Le catch est une discipline très particulière tout comme elle est plutôt limitée géographiquement puisque quasiment circonscrite au Mexique et aux Etats-Unis. Ridicule, folklorique ou intrigante, c’est un hybride unique entre le sport de combat et le show spectacle presque théâtral. Elle inspire sporadiquement le cinéma et accouche d’œuvres marquantes telles que « The Wrestler » ou le récent « The Iron Claw ». En général, même si le long-métrage est sérieux comme les deux cités précédemment, elle est aussi vectrice de comédie comme « Nacho Libre » ou le français (et oui!) et très drôle « Les Reines du ring ». Ici avec « Cassandro » on la perçoit différemment, presque comme un art à l’instar de ce à quoi peut ressembler la prestation d’une drag-queen par exemple. En dressant le portrait d’un catcheur existant réellement, sous la forme d’une chronique au sein de ce milieu singulier, le film sort des clichés et sentiers battus pour nous faire ressentir cette discipline sous un jour différent, presque poétique. Ici, il est d’ailleurs question de catcheurs bien particuliers et méconnus pour les profanes en la matière : les « exoticos », des catcheurs travestis et souvent gays que l’on retrouve essentiellement au Mexique et qui font partie du paysage bigarré du catch de là-bas.
Cette histoire a déjà inspiré un documentaire éponyme dont s’inspire le film et suis les pas d’un de ces exoticos qui va gravir les échelons de la célébrité par le biais de sa passion. Dans ce rôle vraiment particulier et difficile, Gael Garcia Bernal était tout indiqué. Il nous livre une composition magistrale et mémorable laissant paraître son côté féminin, sa douceur et son envie d’être respecté dans ce domaine peu commun. Il se donne à 100% pour le rôle et il est parfait! On suit aussi bien son parcours hors du ring que dessus et « Cassandro » nous captive et nous intrigue durant près de deux heures, plus que l’on ne l’aurait imaginé. L’histoire ce jeune homme qui vit par et pour le catch ainsi que sa vie à en dehors du ring en parallèle entre sa coach, sa mère et son amant est décryptée avec beaucoup de tendresse et de doigté. Chacune de ses parties s’emboîte parfaitement et permet d’alterner les séquences de combats d’autres plus intimes, pour un ensemble homogène et particulièrement réussi.

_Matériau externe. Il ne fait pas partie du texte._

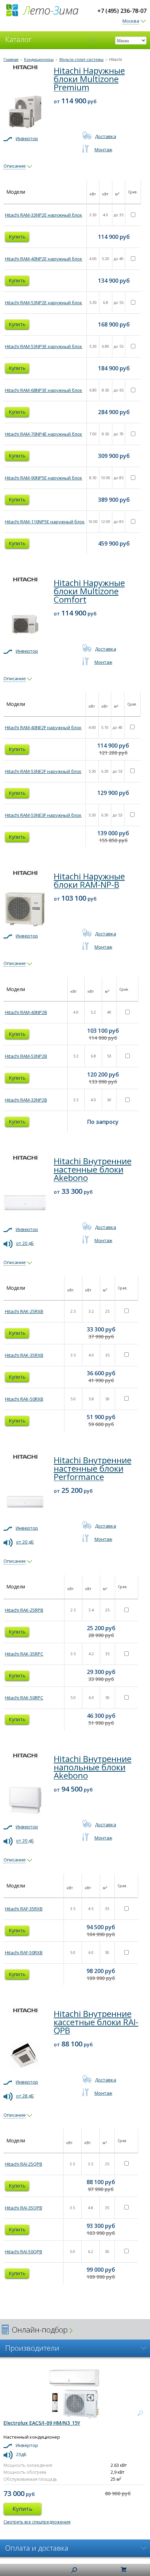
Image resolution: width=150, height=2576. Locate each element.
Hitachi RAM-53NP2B (26, 1056)
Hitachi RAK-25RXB (24, 1311)
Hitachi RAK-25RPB (24, 1610)
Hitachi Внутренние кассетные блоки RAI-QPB (96, 2022)
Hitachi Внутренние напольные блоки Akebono (93, 1767)
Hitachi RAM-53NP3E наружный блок (43, 346)
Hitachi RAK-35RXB (24, 1355)
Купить (17, 236)
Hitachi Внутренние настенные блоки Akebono (93, 1169)
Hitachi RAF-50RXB (24, 1952)
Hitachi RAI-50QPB (23, 2251)
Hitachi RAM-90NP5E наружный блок (43, 478)
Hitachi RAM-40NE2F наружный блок (43, 727)
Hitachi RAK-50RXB (24, 1399)
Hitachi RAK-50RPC (24, 1697)
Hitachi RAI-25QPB (23, 2164)
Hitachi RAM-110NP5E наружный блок (45, 521)
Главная (10, 59)
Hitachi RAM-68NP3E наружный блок (43, 390)
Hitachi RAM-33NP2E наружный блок (43, 215)
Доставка (105, 136)
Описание (14, 166)
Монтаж (103, 149)
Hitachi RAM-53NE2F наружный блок (43, 771)
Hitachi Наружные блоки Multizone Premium (89, 78)
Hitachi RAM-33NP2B (26, 1100)
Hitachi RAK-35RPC (24, 1654)
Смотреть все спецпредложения (36, 2522)
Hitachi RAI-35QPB (23, 2208)
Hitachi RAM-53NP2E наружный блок (43, 302)
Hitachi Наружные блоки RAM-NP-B (89, 880)
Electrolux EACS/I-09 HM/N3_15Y (41, 2423)
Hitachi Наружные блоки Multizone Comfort (89, 591)
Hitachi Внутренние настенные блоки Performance (93, 1468)
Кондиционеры (39, 59)
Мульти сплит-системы (81, 59)
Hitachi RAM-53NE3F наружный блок (43, 815)
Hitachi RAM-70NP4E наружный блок (43, 434)
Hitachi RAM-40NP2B (26, 1012)
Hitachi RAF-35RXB (24, 1909)
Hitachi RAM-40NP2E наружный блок (43, 259)
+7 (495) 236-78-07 (122, 11)
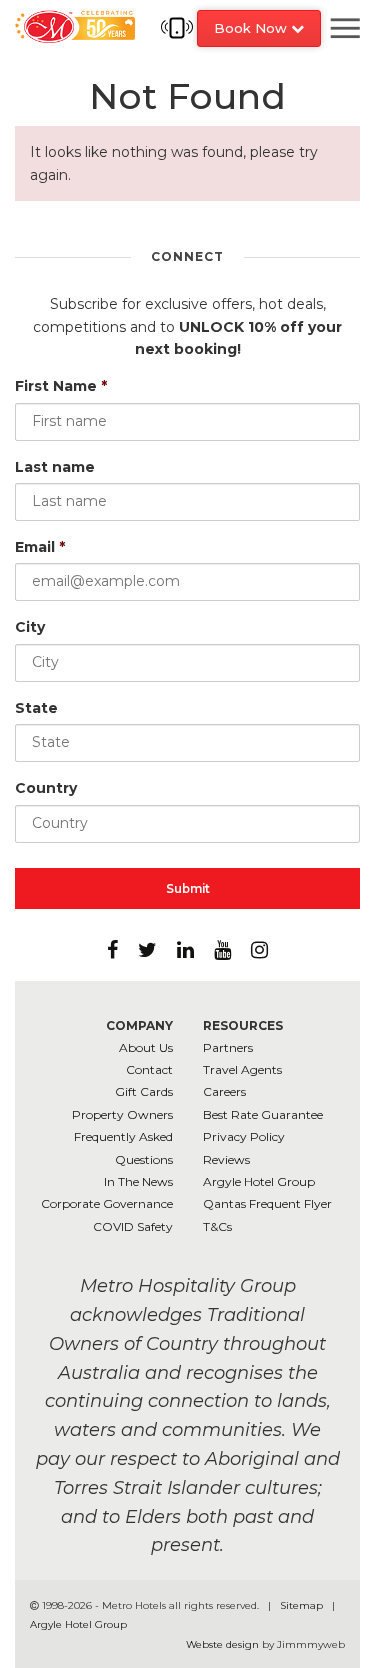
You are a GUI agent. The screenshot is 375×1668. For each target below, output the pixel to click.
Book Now (252, 28)
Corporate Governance (107, 1203)
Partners (228, 1047)
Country (46, 788)
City (30, 627)
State (36, 708)
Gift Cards (144, 1091)
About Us (146, 1047)
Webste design (222, 1644)
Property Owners (122, 1114)
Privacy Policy (244, 1136)
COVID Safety (133, 1226)
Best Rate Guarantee (263, 1114)
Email (40, 547)
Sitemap (303, 1605)
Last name (55, 467)
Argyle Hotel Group (259, 1181)
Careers (224, 1091)
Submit (188, 888)
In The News (138, 1181)
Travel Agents (242, 1069)
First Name (61, 386)
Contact (149, 1069)
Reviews (226, 1159)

Mais il y a un quelque chose qui ne s’explique pas forcément qui envoûte dans « Cassandro ». Et la mise en scène de Roger Ross Williams, dont c’est le premier film après un lourd passif de documentariste, y est clairement pour quelque chose. Ses images sont magnifiques sans être tape-à-l’œil et sont en totale adéquation avec le sujet. Ses plans très travaillés et toujours étonnants avec une caméra adroitement placée là où on ne l’attend pas, sa photographie subtilement filtrée ainsi que l’ambiance à la fois mélancolique et presque crépusculaire font de ce long-métrage un petit bijou atmosphérique qui casse les codes d’un univers qu’on pensait différent. Les scènes de catch ne sont jamais filmées pour être impressionnantes mais pour faire comprendre au spectateur l’art de la mise en scène d’un tel show. En filigrane, la sexualité de Cassandro, du nom du personnage qu’il prend sur scène, montre un contexte encore plus étonnant qu’on ne l’aurait imaginé. Également poignant même si l’émotion n’est peut-être pas autant au rendez-vous qu’espéré, voici un film singulier et magnétique qui flatte aussi bien le regard que le cœur. Et qui nous offre un personnage de cinéma flamboyant et très attachant.